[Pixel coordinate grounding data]

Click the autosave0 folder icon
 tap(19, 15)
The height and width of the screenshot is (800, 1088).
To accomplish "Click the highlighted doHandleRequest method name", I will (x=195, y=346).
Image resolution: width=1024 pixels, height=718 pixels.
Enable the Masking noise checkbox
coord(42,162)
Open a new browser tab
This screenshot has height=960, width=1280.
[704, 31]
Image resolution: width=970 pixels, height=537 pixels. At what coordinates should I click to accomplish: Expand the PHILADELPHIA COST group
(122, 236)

■ **Exercise prompt**
The answer is the line containing "The height and" together with every line after it in the records, repeated exactly and with nothing else.

■ **Result of this task**
The height and width of the screenshot is (800, 1088).
To accomplish "Click the highlighted doHandleRequest method name", I will (x=195, y=346).
Image resolution: width=1024 pixels, height=718 pixels.
Enable the Masking noise checkbox
coord(42,162)
Open a new browser tab
This screenshot has height=960, width=1280.
[704, 31]
Image resolution: width=970 pixels, height=537 pixels. At what coordinates should I click to accomplish: Expand the PHILADELPHIA COST group
(122, 236)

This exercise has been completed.